> PROMPT
For the records below, print the lines from the line with "Image resolution: width=747" through the line with "Go to x-cube-tof1 repository root" exactly as written; include both end lines and exclude the rest.

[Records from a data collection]
------------------------------------------------

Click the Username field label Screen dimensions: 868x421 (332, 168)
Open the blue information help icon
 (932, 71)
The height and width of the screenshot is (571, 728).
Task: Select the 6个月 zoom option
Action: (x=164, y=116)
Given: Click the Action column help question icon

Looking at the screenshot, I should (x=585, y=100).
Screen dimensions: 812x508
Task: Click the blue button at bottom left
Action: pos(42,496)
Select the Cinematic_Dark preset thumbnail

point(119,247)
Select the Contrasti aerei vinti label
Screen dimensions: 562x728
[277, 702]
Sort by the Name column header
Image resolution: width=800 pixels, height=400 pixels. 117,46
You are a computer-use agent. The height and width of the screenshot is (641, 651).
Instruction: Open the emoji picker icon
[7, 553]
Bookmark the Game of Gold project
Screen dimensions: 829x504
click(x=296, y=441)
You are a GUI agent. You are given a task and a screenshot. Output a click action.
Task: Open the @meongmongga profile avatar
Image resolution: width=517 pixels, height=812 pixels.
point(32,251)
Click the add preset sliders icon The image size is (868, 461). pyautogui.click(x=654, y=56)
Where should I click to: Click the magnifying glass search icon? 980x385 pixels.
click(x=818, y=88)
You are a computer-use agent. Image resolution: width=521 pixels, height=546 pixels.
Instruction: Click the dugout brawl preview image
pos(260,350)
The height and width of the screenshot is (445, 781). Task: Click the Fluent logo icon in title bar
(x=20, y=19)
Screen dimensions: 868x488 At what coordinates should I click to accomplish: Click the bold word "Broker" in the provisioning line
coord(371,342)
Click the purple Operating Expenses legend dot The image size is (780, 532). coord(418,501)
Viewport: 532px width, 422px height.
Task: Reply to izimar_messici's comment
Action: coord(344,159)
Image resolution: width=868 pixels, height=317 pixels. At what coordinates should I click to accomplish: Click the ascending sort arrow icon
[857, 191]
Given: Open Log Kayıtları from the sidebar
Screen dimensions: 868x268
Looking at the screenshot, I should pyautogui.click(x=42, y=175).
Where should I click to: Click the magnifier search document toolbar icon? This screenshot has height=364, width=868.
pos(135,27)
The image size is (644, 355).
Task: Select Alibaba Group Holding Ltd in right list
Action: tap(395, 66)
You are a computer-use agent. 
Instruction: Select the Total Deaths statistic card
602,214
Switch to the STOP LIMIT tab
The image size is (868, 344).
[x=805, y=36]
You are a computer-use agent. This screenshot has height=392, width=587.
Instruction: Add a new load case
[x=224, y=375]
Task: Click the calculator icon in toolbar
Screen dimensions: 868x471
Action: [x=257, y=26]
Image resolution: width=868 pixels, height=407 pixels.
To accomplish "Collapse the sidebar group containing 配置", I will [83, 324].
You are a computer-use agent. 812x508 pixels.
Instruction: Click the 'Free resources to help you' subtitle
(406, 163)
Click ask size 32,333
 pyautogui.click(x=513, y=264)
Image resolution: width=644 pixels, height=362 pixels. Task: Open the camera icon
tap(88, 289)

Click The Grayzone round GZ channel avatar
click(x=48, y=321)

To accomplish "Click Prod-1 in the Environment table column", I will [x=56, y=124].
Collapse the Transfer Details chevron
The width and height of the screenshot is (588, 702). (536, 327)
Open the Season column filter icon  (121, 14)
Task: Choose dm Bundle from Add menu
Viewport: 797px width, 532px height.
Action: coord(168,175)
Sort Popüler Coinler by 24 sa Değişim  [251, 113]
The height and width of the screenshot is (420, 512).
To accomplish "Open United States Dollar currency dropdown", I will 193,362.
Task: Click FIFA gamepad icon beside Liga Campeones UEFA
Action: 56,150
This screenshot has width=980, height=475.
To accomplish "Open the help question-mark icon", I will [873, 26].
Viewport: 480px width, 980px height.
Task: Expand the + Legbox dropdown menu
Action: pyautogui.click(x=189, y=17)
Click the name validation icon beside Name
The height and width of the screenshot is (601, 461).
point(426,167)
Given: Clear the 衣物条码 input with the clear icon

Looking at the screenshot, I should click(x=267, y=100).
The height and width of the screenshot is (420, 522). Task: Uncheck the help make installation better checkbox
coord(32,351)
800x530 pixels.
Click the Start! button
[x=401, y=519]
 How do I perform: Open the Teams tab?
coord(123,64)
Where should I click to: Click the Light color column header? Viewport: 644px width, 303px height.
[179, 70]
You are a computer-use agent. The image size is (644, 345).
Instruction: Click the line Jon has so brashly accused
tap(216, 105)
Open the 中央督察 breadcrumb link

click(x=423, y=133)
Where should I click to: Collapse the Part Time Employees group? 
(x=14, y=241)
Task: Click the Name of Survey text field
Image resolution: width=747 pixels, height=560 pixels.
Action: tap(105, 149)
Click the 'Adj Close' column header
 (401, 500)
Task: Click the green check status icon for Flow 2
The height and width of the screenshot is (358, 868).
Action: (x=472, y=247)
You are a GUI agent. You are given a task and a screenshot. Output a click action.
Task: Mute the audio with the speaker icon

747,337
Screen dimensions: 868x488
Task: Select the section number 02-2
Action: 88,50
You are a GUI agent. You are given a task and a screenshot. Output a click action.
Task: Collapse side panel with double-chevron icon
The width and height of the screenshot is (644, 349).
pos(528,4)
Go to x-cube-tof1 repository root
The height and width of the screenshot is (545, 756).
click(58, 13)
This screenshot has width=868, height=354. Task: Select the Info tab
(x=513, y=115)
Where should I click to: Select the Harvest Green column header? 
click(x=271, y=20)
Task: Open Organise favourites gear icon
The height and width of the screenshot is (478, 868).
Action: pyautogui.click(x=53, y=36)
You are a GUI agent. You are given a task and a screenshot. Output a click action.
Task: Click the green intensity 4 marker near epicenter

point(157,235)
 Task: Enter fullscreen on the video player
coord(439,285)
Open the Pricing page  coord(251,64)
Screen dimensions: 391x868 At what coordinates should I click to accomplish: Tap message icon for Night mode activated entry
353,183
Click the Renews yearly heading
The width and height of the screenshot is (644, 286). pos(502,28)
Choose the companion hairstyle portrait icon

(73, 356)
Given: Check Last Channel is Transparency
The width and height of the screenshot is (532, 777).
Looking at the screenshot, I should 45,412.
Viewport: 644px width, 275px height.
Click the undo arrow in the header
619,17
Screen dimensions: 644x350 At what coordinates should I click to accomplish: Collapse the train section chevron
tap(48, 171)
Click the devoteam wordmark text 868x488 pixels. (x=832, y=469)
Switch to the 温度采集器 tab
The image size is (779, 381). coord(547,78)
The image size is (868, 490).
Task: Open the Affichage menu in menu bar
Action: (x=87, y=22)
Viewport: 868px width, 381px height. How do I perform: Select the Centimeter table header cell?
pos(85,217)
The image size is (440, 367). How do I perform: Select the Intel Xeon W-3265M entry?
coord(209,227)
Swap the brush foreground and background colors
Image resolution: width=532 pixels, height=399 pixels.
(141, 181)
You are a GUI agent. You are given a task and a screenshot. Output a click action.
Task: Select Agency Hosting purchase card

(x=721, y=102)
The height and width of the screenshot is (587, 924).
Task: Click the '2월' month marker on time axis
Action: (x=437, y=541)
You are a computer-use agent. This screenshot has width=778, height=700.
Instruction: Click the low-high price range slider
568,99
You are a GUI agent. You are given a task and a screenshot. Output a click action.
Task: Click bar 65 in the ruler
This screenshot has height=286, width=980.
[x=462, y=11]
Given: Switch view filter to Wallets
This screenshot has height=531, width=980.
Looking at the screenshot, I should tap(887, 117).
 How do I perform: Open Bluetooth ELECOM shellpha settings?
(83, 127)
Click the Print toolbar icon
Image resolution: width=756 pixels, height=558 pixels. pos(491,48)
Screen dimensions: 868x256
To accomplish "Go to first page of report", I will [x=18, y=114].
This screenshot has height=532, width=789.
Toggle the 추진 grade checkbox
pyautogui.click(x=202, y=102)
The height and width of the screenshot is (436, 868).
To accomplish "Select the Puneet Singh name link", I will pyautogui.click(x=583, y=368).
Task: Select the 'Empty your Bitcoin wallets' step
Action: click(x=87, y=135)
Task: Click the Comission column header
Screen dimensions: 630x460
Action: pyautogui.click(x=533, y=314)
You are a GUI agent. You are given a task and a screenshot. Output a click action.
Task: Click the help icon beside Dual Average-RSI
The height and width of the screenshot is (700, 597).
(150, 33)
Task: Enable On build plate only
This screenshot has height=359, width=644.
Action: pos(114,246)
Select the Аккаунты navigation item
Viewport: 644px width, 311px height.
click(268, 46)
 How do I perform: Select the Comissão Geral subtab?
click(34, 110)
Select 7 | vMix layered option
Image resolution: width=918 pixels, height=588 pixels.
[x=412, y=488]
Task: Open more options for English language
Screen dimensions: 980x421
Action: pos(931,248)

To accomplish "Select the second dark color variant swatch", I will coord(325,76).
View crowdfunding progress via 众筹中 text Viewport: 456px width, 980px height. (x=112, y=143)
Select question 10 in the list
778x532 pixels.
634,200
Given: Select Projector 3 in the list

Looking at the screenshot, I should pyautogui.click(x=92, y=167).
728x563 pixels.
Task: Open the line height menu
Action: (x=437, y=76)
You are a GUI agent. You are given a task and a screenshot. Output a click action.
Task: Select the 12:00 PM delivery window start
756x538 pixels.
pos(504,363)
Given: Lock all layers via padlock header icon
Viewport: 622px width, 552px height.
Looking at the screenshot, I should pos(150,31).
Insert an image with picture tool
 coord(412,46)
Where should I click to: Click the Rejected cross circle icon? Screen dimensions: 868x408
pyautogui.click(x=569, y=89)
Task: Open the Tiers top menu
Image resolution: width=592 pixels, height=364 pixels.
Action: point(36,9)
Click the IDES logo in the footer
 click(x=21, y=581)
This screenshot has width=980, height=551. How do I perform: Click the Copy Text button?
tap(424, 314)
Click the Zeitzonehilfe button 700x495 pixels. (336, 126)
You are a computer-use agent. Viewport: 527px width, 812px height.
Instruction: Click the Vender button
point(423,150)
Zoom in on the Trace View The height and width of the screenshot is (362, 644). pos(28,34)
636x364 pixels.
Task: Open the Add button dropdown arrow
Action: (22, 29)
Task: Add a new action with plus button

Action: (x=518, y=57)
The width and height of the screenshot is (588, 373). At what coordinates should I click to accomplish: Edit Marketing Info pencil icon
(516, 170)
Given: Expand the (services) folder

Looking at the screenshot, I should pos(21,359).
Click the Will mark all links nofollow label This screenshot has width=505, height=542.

------------------------------------------------

> RESULT
Image resolution: width=747 pixels, height=560 pixels.
Action: tap(105, 149)
Click the 'Adj Close' column header
 (401, 500)
Task: Click the green check status icon for Flow 2
The height and width of the screenshot is (358, 868).
Action: (x=472, y=247)
You are a GUI agent. You are given a task and a screenshot. Output a click action.
Task: Mute the audio with the speaker icon

747,337
Screen dimensions: 868x488
Task: Select the section number 02-2
Action: 88,50
You are a GUI agent. You are given a task and a screenshot. Output a click action.
Task: Collapse side panel with double-chevron icon
The width and height of the screenshot is (644, 349).
pos(528,4)
Go to x-cube-tof1 repository root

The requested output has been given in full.